Open chouchou1988 opened 7 years ago
yeah,i also wonder how the data format is......
Same question here
In author's post http://liaha.github.io/models/2016/06/21/dssm-on-tensorflow.html , he says that the model input is 46238:1 24108:1 24016:1 5618:1 8818:1
, which stands for tri-letter index: num_occur
, but I confused that we must pre-process all the tri-letters to build their indexes? That seems time consuming......
https://github.com/liaha/dssm/blob/master/single/dssm_v3.py
I think the pull_batch function seems to accept already pre-processed(query/title -> n-gram vector -> one-hot encoded vector) data as input. And the input is simply a one-hot encoded vector like [[1, 0, 1, ...., 0], ..., [1, 0, 1, ...., 0]].
So you need to convert query and document title to one-hot encoded vector before feed to tensor.

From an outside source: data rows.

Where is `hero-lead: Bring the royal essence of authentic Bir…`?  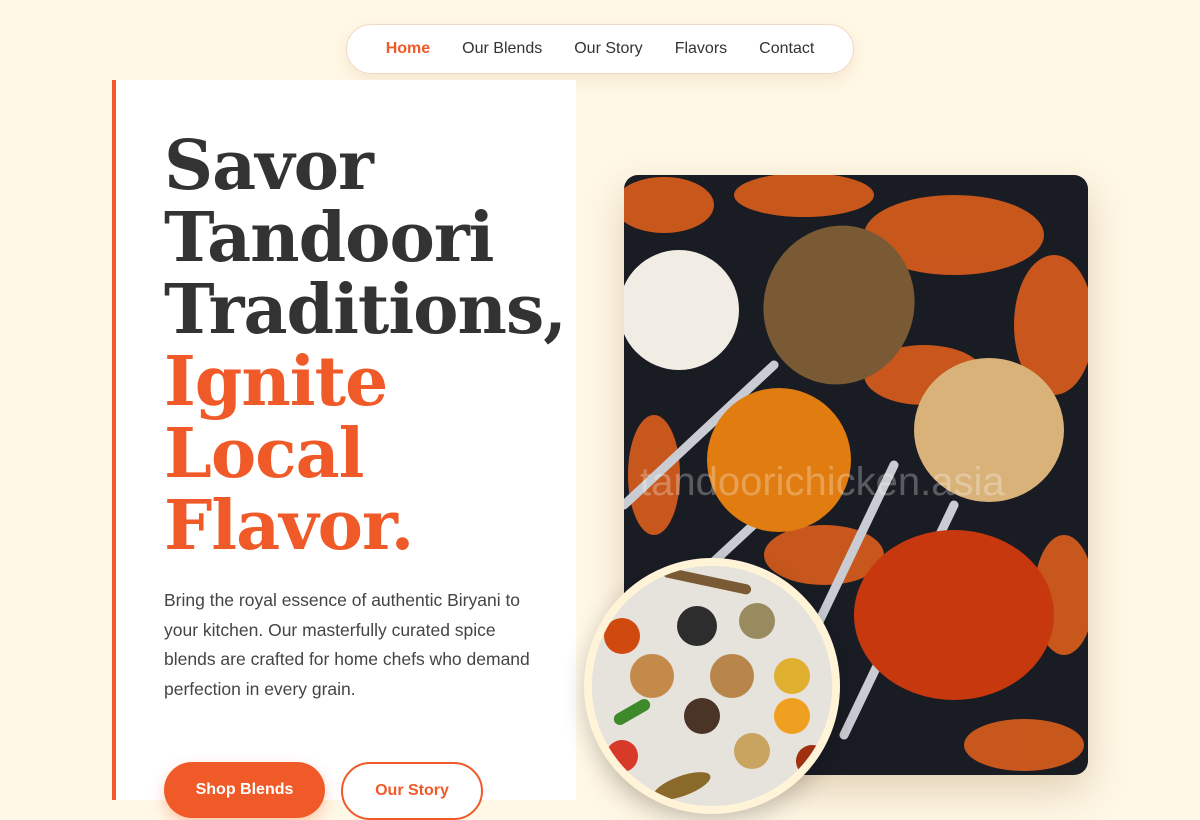 hero-lead: Bring the royal essence of authentic Bir… is located at coordinates (347, 644).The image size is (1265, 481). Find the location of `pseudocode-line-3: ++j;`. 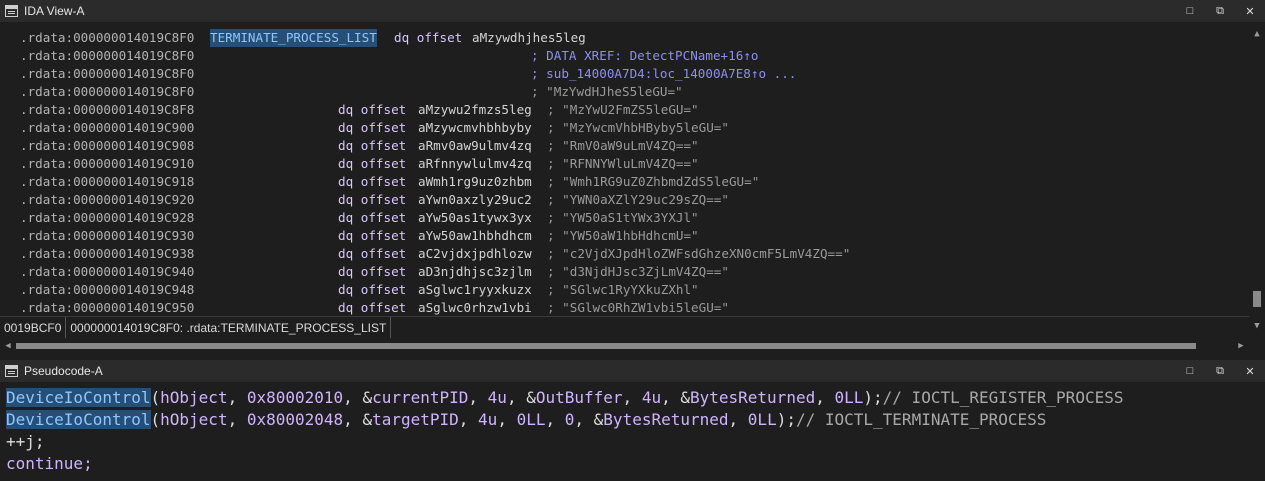

pseudocode-line-3: ++j; is located at coordinates (26, 442).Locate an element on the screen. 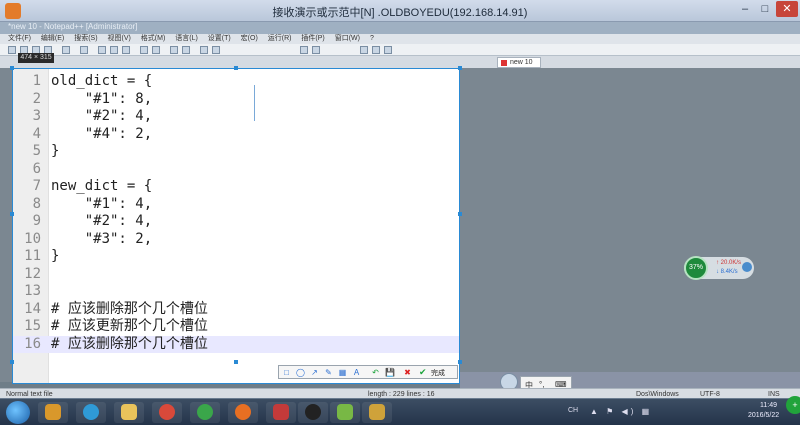  menu-run: 运行(R) is located at coordinates (280, 39).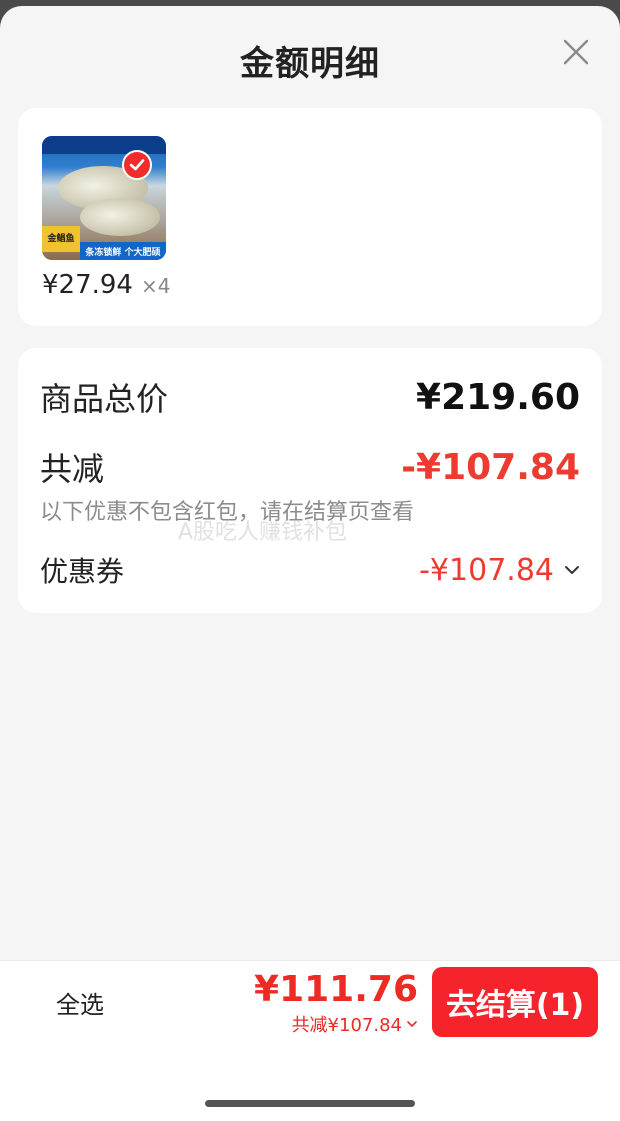 Image resolution: width=620 pixels, height=1121 pixels. Describe the element at coordinates (72, 469) in the screenshot. I see `reduce-label: 共减` at that location.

In my case, I used scikit-learn for it. http://scikit-learn.org/stable/modules/feature_extraction.html
Actually after reading the code, I think the original file format doesn't matter. If you are converting your tri-gram data into a sparse matrix then it should be fine. Just change the lines handling input data in the code. The training model handles matrices anyway.

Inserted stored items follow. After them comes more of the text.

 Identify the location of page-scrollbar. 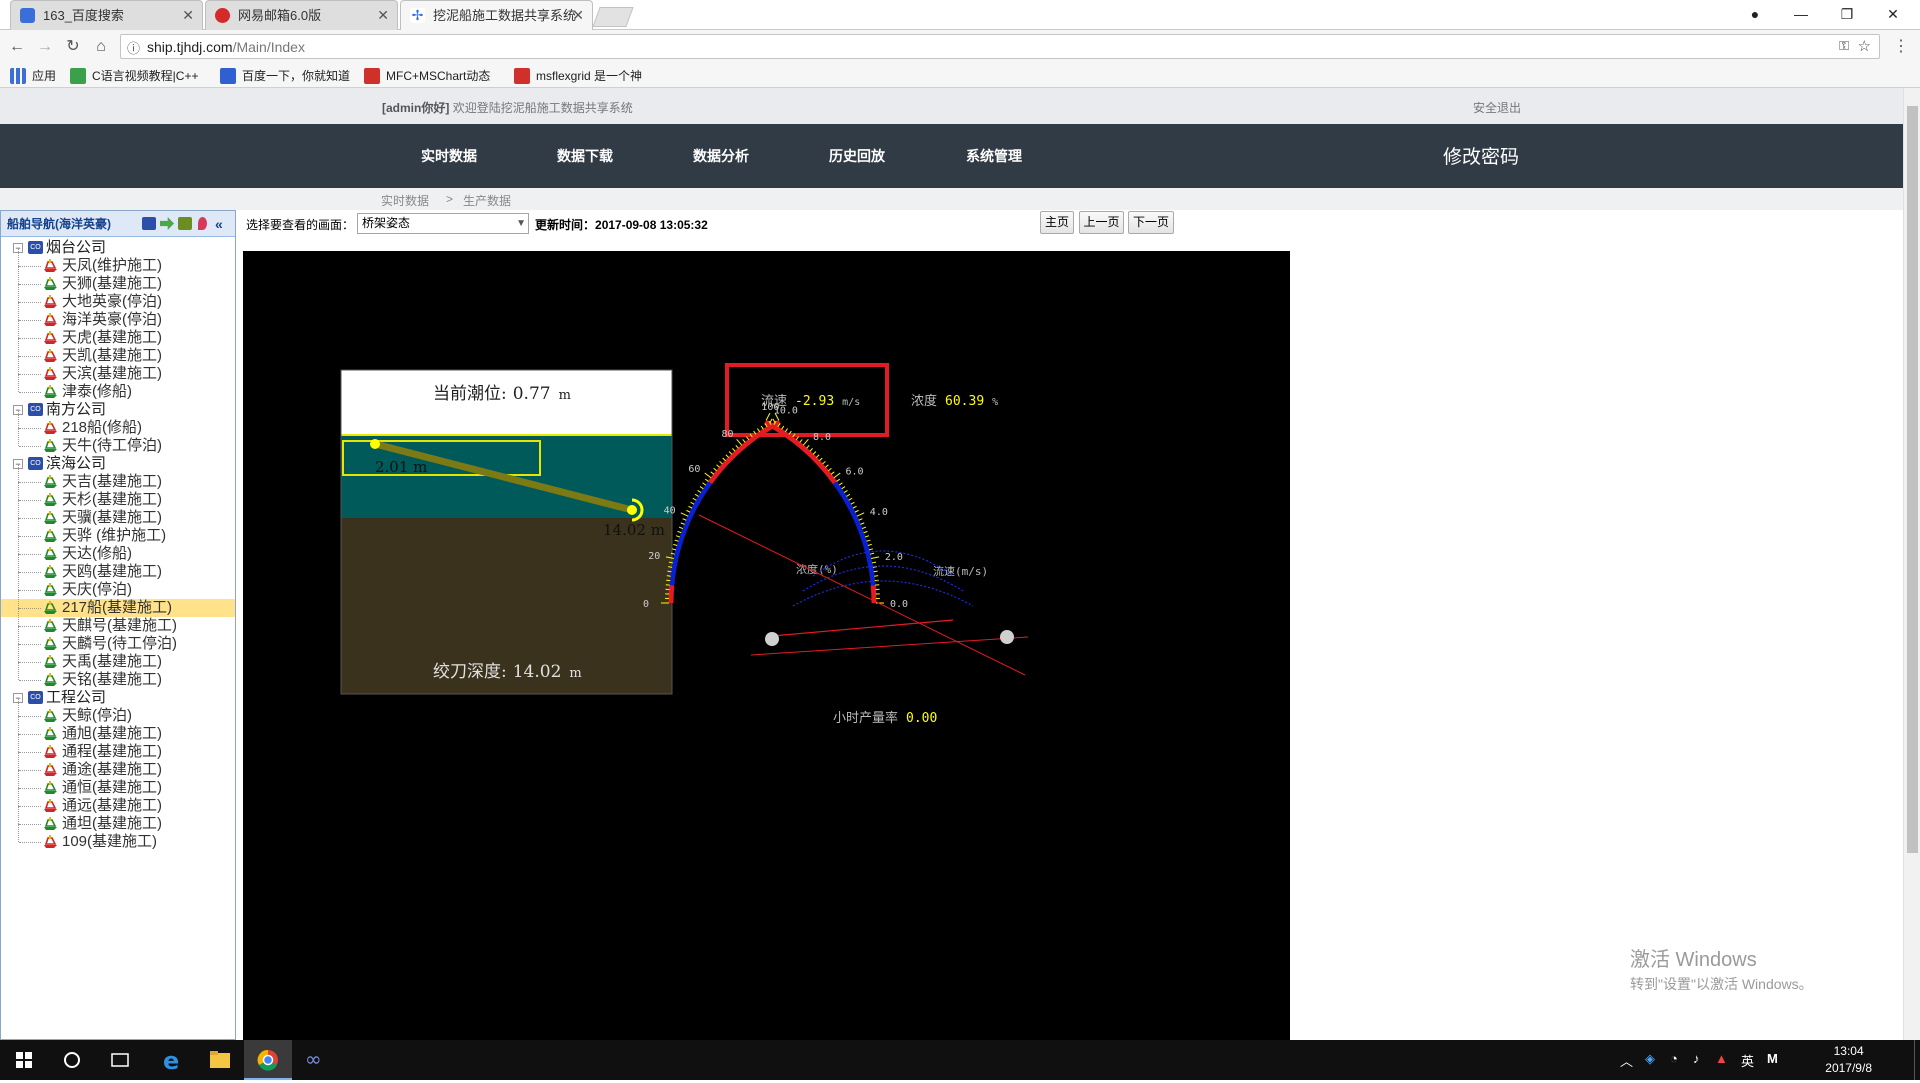
(1912, 564).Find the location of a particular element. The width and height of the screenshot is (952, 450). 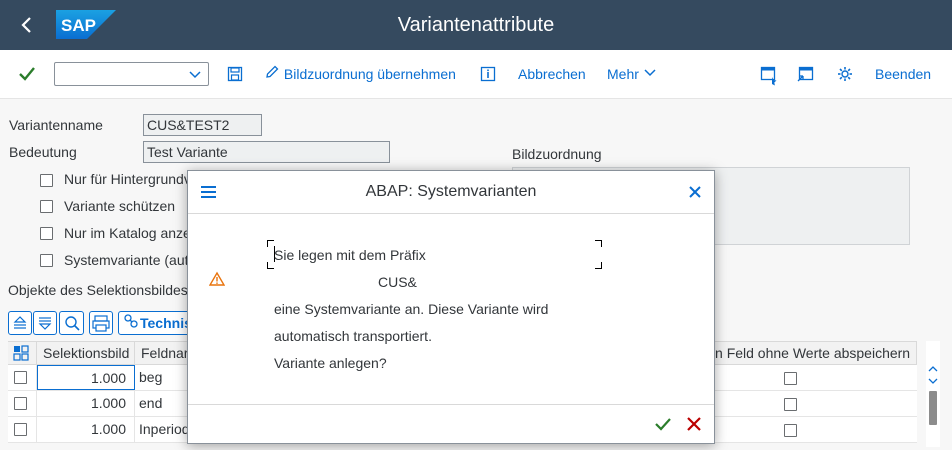

column-header-feld-ohne-werte-label: Feld ohne Werte abspeichern is located at coordinates (818, 353).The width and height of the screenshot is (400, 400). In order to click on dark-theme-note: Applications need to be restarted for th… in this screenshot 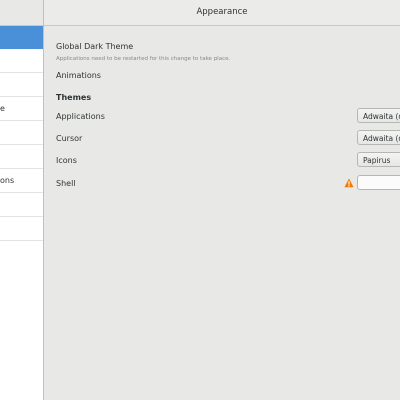, I will do `click(144, 59)`.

yeah, I also have a question that the data format is like .......
I am saving my data as a matrix, where the rows are the query/document sentences, and the columns is the vocabulary. I am adding a '1' wherever the word in the sentence matches with the word in the vocab.
For example, if my query files contain "this is a cat. hello cat". My vocab comprises of "this, is, a, cat, hello". Then my query matrix is like:
1, 1, 1, 1, 0
0, 0, 0, 1, 1
I am creating a sparse matrix out of it by using scipy.sparse.csr_matrix()
Am I doing this right?
I have seen your demo dssm/single/dssm_v3.py, and want to know how your data be organazed. For example, what the format of query.train.pickle ?